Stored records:
□ □ □

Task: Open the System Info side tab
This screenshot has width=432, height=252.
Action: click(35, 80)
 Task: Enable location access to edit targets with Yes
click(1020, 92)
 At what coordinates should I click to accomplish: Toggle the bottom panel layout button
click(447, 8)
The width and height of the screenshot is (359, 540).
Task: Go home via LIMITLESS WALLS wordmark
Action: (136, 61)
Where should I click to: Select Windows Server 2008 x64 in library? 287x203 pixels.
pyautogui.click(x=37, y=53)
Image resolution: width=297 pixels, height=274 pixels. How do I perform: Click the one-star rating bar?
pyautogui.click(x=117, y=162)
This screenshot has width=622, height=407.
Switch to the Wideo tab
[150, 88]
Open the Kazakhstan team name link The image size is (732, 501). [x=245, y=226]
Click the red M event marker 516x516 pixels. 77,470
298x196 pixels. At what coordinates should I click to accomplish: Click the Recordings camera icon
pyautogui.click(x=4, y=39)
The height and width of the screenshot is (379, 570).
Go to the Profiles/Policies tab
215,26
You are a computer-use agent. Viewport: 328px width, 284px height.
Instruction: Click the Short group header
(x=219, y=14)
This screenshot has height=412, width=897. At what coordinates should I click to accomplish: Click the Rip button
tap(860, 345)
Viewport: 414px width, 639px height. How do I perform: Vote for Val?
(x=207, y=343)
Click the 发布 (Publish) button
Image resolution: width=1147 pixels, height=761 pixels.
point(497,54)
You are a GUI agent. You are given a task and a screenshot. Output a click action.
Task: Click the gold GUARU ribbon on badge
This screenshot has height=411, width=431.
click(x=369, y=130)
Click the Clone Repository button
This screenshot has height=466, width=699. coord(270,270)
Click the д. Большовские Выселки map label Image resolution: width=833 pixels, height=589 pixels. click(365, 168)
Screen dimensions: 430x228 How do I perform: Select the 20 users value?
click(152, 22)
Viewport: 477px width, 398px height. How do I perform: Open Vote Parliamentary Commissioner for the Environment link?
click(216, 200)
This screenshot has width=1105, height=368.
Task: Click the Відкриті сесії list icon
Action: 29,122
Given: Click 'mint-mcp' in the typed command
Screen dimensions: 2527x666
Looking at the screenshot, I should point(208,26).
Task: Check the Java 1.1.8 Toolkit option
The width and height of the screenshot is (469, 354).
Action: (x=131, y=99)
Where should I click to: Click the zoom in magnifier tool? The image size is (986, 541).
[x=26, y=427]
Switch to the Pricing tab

□ □ □

After locating the line with "Viewport: 477px width, 398px", please repeat it and every line after it exactly, through the end of the data above.

Viewport: 477px width, 398px height. How do I perform: Open Vote Parliamentary Commissioner for the Environment link?
click(216, 200)
This screenshot has width=1105, height=368.
Task: Click the Відкриті сесії list icon
Action: 29,122
Given: Click 'mint-mcp' in the typed command
Screen dimensions: 2527x666
Looking at the screenshot, I should point(208,26).
Task: Check the Java 1.1.8 Toolkit option
The width and height of the screenshot is (469, 354).
Action: (x=131, y=99)
Where should I click to: Click the zoom in magnifier tool? The image size is (986, 541).
[x=26, y=427]
Switch to the Pricing tab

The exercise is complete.